Nimmt man das alles zusammen, ergibt das locker 10 Mrd. Euro Griechenbonus für uns. Selbst wenn Schäuble davon nur die Hälfte rausrücken würde, bekäme jeder „Bild“-Leser mal eben 1700 Euro – direkt vom Griechen sozusagen. Was für eine wunderbare Vorstellung (FTD-Leser haben so etwas natürlich nicht nötig). Bei voller Ausschüttung könnte man sinnvollerweise gleich noch all jene zum Rechen- und Ökonomiekurs schicken, die gerade die Überlastung deutscher Steuerzahler herbeifantasieren. Und wenn das gut klappt, könnte man sogar noch die FDP dort anmelden. Daran ändert auch der Verweis nichts, dass die Deutschen künftig zum Kapital des Rettungsfonds ESM mehr Geld beitragen sollen. Das ist eine reine Vermögensübertragung – kein Geld, das futsch ist.

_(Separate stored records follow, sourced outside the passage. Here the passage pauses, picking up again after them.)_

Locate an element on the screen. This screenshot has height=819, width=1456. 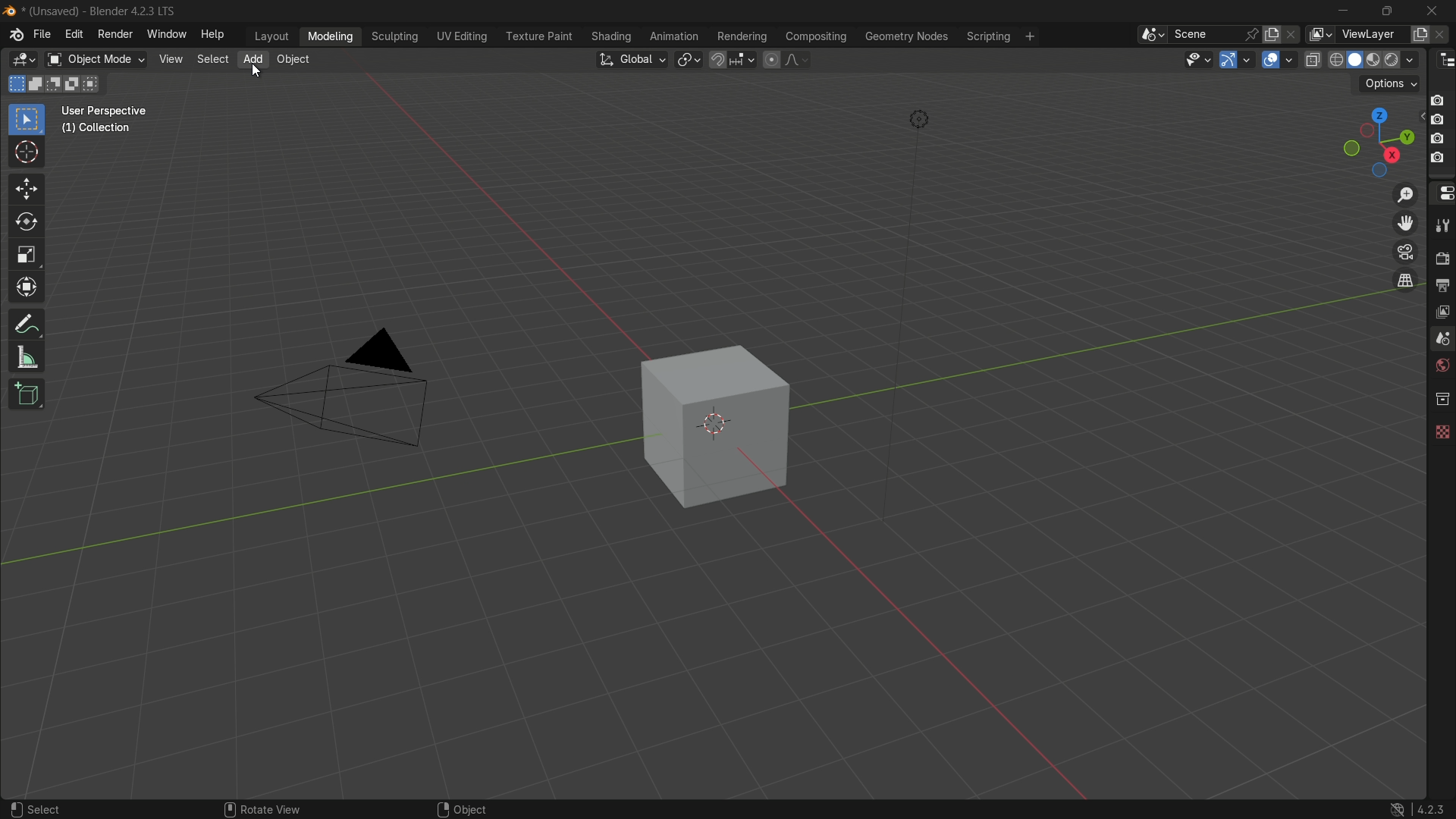
extend existing selection is located at coordinates (37, 83).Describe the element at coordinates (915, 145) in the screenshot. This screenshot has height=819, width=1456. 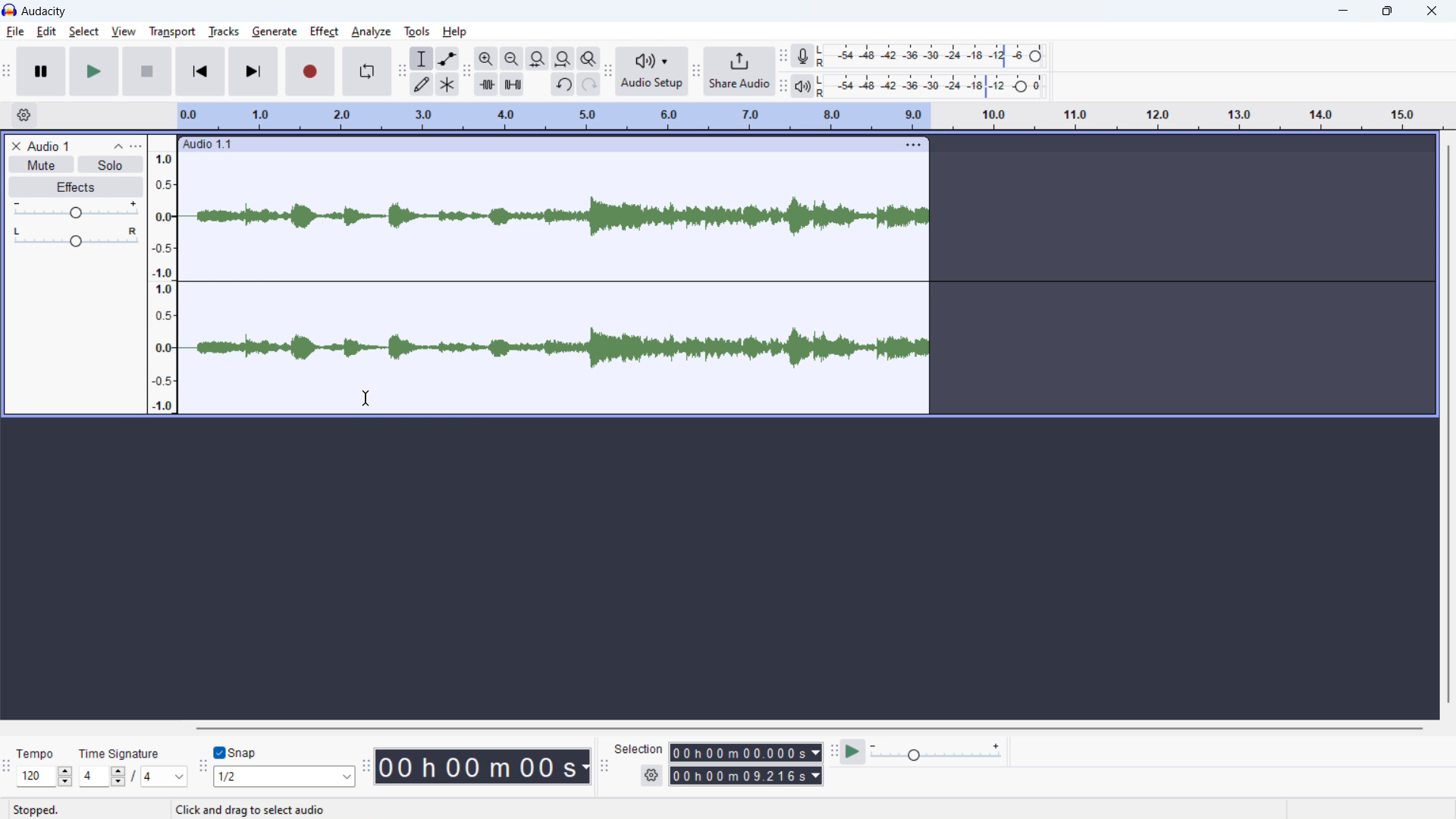
I see `track options` at that location.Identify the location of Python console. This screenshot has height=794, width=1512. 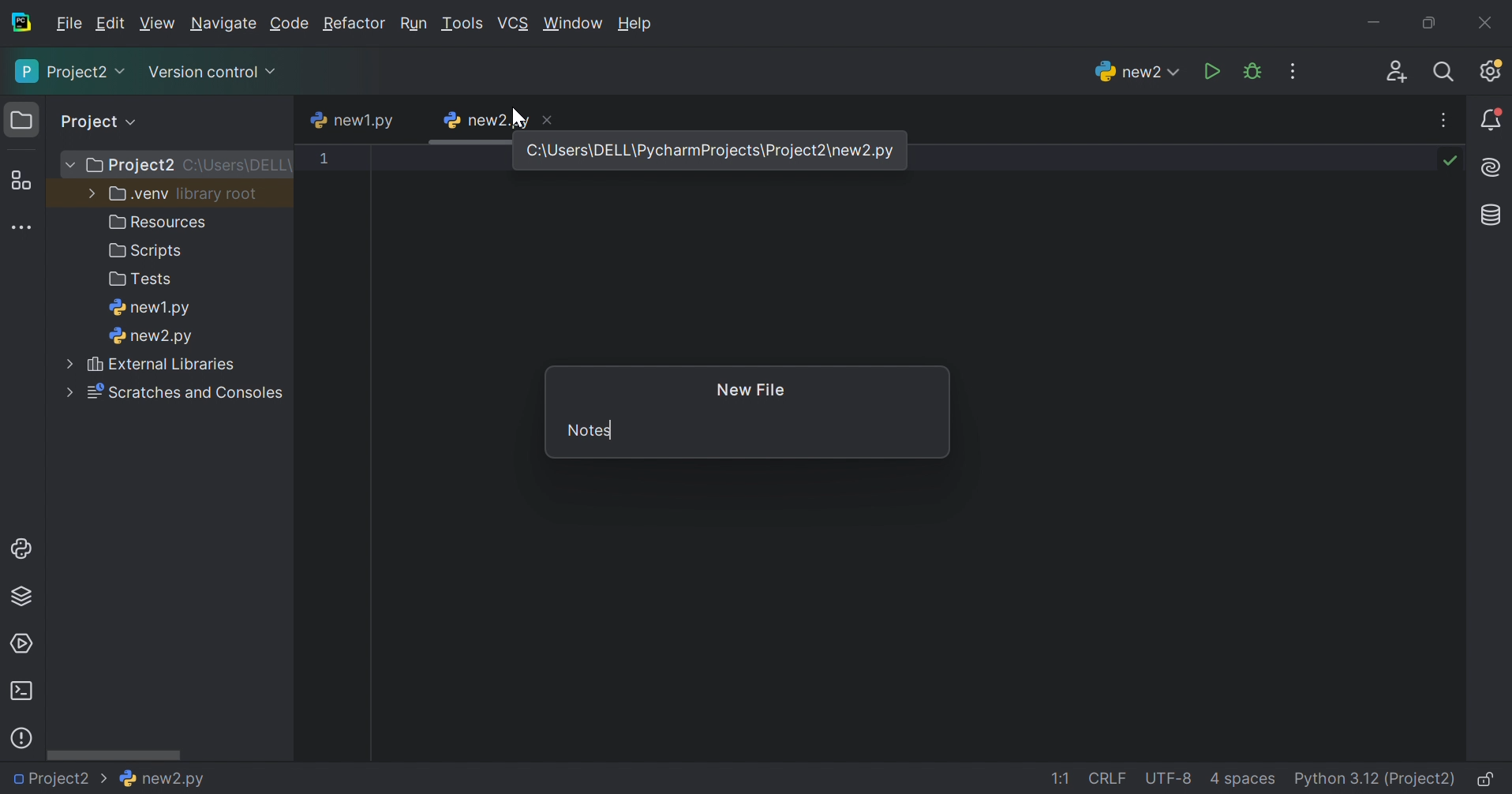
(23, 549).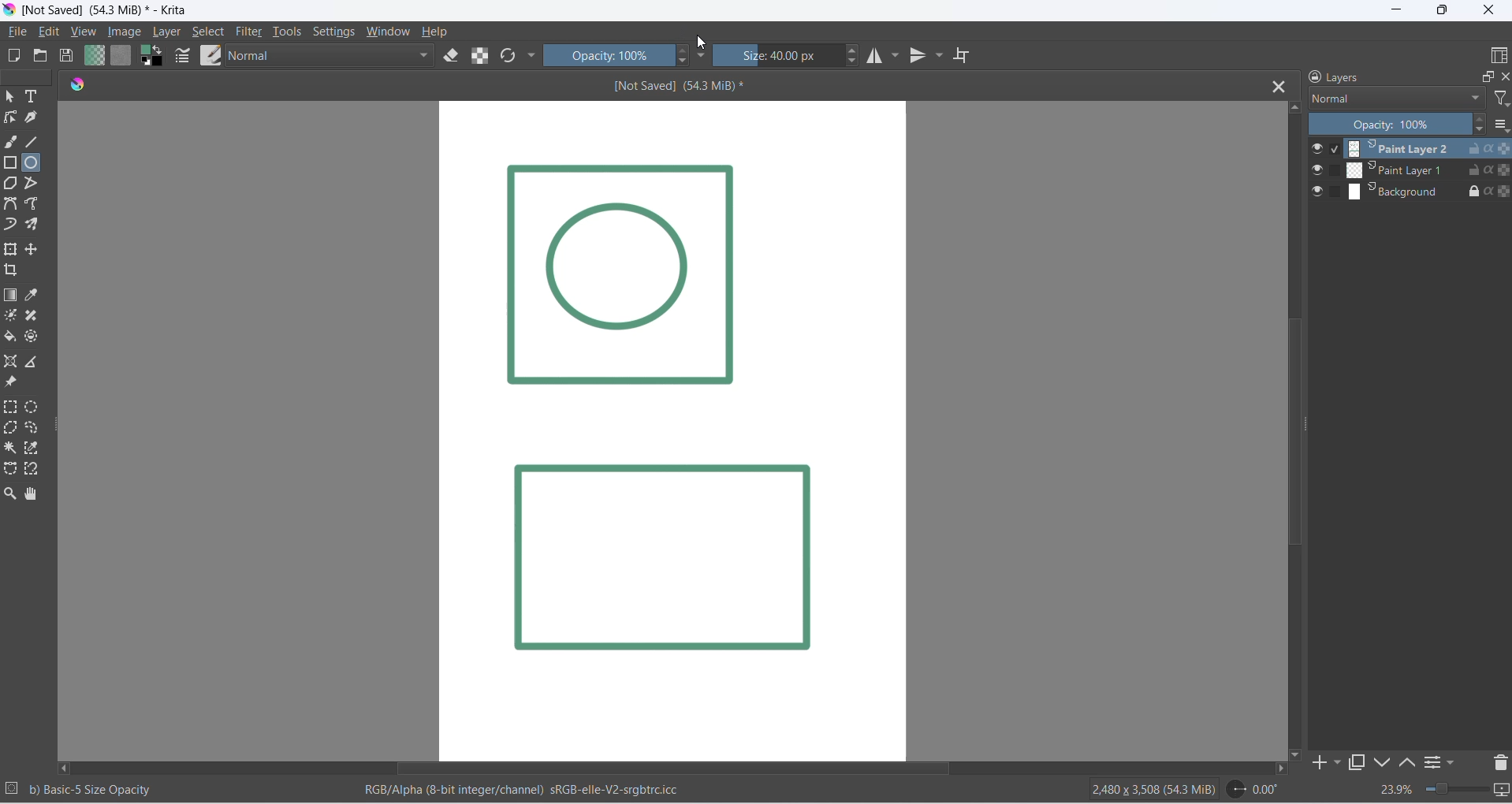  I want to click on paint layer 1, so click(1396, 169).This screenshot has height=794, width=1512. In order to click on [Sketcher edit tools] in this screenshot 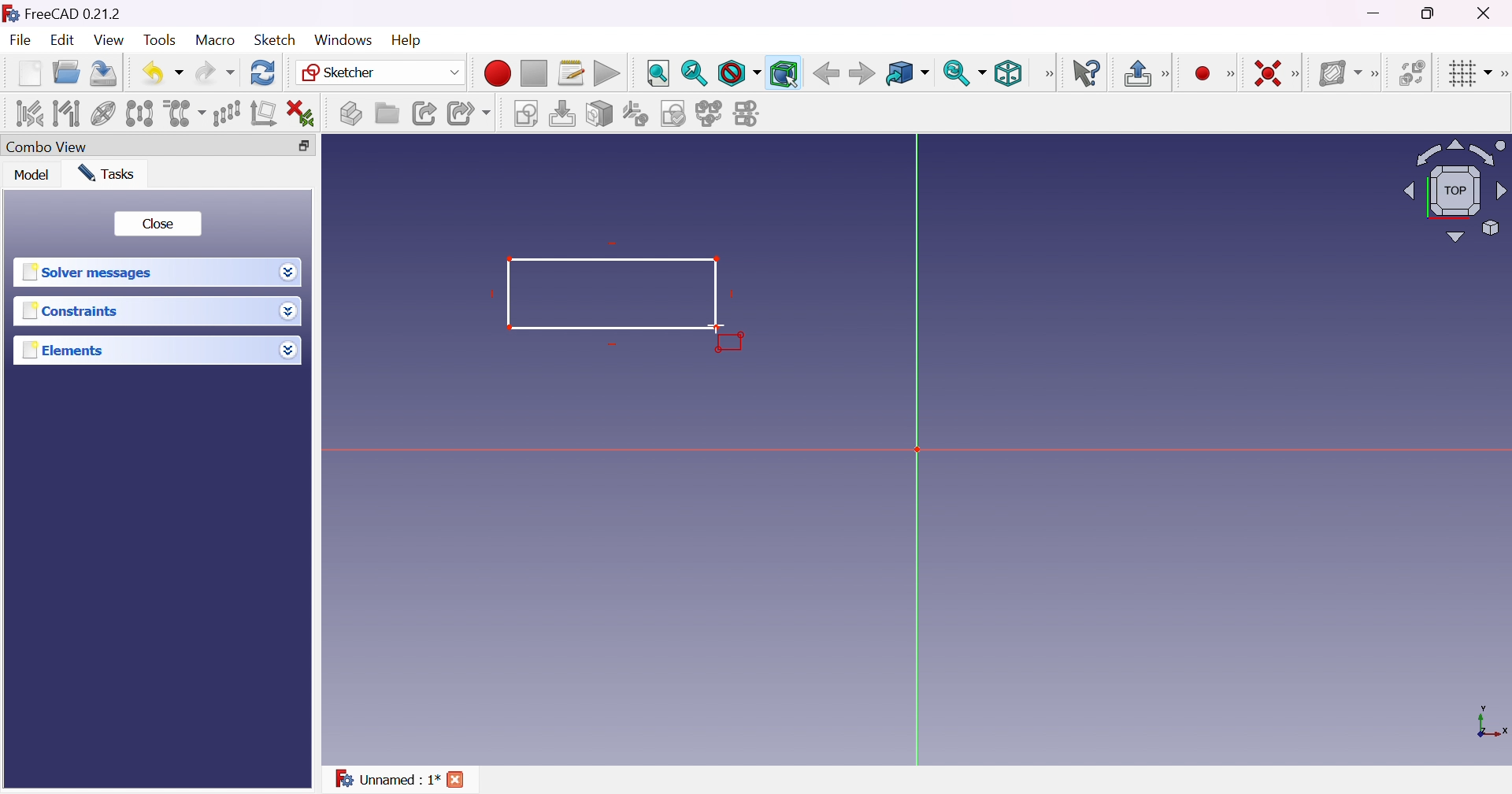, I will do `click(1503, 74)`.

Jetzt werden Sie sagen, dass das alles kippt, wenn der Grieche Pleite macht. Mag sein. Nur machen wir trotzdem bisher Gewinn. Und die Erfahrung lehrt, dass ein Staat wie Deutschland über den Vorrang als Kreditgeber eher gut bei einer Insolvenz wegkommt.
Abgesehen davon hängt die Pleite davon ab, wie konsequent andere den Griechen helfen und Garantien gegen Pleitegerüchte geben, statt jede potenzielle Hilfe zu beweinen und zu konditionieren. Nur so ließe sich auch die absurd gewordene Marktpanik stoppen. Und die Griechen könnten wirtschaftlich wieder wachsen, statt an absurd hohen Strafzinsen zugrunde zu gehen. Da muss man in Sachen deutsche Hilfsbereitschaft nur noch ein bisschen nachhelfen: mit dem Griechenscheck vom Finanzminister.